- 5 years ago
- Wedding: August 2013
For two long days. I should mention that this ring is my pride and joy, I had picked it out, FI said no way could he afford it, and six months later it was all mine. (he tricked me). It is such an expression of our love and our relationship.
It all started in the most mundane way. I came home and I distinctly remember thinking to myself “should I take my ring of to wash my face? yes because I just had it cleaned and the diamond is so sparkely.” So I took it off and set it on a shelf in my bathroom. This shelf is a special one. Its away from any sink, toilet, drain of any kind. Its high up so no one can brush it and its enclosed on three sides so it cant fall anywhere. I put my ring there often when I am in the shower ect. So I washed my face and went to my room, forgetting it was there. This was at about 9;30 at night.
So Im doing homework and I take a FB break and see someones beautiful ering. I lovingly look down at my own and……its not on my hand. Uncomfortable but no biggie cause I know where I put it. I go upstairs to the shelf. Not there. This is 11pm.
Panic sets in. I ask my mom if she has seen it.
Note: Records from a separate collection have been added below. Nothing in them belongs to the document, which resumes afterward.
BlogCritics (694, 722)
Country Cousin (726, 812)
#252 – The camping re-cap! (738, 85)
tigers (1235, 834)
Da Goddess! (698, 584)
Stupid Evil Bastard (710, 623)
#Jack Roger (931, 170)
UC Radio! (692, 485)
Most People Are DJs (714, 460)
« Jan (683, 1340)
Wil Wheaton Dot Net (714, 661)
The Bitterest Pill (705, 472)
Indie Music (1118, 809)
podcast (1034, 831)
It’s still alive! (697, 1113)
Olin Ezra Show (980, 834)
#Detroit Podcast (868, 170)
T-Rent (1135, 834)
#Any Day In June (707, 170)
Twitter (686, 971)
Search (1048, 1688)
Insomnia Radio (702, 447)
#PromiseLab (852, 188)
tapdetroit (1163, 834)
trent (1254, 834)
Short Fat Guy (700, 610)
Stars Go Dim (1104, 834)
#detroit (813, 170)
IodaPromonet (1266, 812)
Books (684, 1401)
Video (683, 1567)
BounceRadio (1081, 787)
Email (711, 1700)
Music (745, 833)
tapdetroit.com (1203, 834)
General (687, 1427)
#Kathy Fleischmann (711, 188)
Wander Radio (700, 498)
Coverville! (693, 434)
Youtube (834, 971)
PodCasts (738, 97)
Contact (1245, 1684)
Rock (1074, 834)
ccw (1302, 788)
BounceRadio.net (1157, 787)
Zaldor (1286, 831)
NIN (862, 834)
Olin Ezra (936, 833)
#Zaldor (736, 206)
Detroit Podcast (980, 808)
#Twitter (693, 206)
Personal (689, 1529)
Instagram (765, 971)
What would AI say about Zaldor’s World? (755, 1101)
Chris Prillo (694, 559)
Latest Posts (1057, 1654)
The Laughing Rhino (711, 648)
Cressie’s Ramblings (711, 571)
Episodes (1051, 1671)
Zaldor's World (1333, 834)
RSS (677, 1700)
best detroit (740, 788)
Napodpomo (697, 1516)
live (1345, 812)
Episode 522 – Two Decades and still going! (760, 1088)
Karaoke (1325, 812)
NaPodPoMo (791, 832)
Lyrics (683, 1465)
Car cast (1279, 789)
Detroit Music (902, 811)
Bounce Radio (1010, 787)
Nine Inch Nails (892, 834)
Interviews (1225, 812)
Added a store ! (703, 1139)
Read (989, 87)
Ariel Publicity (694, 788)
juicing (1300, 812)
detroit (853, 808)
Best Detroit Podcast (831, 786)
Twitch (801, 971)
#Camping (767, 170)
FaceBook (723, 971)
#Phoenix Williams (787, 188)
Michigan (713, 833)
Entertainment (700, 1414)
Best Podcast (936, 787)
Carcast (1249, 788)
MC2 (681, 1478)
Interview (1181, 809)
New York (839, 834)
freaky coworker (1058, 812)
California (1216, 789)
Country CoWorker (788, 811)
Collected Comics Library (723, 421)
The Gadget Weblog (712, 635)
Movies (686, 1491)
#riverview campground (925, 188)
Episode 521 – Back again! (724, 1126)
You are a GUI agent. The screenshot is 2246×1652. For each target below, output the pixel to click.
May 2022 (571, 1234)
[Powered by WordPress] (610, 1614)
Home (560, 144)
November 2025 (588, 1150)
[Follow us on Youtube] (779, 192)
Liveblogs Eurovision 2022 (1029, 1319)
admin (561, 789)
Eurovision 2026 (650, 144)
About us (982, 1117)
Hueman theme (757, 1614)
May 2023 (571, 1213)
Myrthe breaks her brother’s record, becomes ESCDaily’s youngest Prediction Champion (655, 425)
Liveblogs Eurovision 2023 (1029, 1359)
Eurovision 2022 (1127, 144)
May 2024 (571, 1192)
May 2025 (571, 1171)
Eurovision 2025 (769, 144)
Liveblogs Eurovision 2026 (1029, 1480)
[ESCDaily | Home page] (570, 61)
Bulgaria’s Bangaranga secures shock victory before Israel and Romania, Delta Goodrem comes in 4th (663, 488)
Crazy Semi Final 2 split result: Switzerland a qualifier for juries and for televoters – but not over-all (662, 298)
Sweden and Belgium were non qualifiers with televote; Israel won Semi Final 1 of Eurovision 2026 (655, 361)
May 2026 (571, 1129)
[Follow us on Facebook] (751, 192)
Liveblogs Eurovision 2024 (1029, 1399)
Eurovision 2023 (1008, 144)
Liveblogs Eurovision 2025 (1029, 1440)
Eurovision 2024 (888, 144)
No. She said my dad and little brother were just in the bathroom searching for his retainer at 10pm. My dad didnt see it. My brother said he saw it, picked it up and put it right back down on the shelf. So in an hour where could it possibly have gone?
The next day my mom tears the house apart while I am in school but finds nothing. She has looked everywhere, it disappeared. Tuesday rolls around and I am walking around the house like a zombie looking for it, I can not find it. I take my dog to be xrayed to see if he ate it. Nothing. I look at the dog poops outside to see if had passed it. Nothing.
I was such a wreck that I was not eating or drinking and actually made myself very sick (I am still recovering).
The worst part was calling my FI to tell him. I was sobbing so much I could hardly get the words out. Amazingly he was calm, didnt blame me, and was just super bummed about the whole thing. He was much better than expected. He said “the ring is a symbol of my love not my acutal love. I want to be with you no matter what.”
Anyway last night I was miserably sitting on the couch with my family and my baby sister suddenly holds something up and says “Erynn is this yours?” It was my ring. My beautiful ring. All I could say was “oh my god” over and over.
My sister had just folded laundry in the chair that she was now sitting in, the ring must have fallen out of it. The thing is the laundry was pool towels that had been in my dryer since before I had lost the ring. Also there was mysteriously one of my dads shirts in the load that my mom swears she did not wash with the towels.
Long story short it was as I had expected. My dad picked it up as a joke, when all hell broke loose he couldnt cop to it and had to let it be found naturally.
Im not mad though, I learned a lot. Like never ever take it off. But more importantly that it is just a thing and the love it represents will endure. <3
Side note. My engagement pictures are SUNDAY! and I thought I wouldnt have a ring. Ug.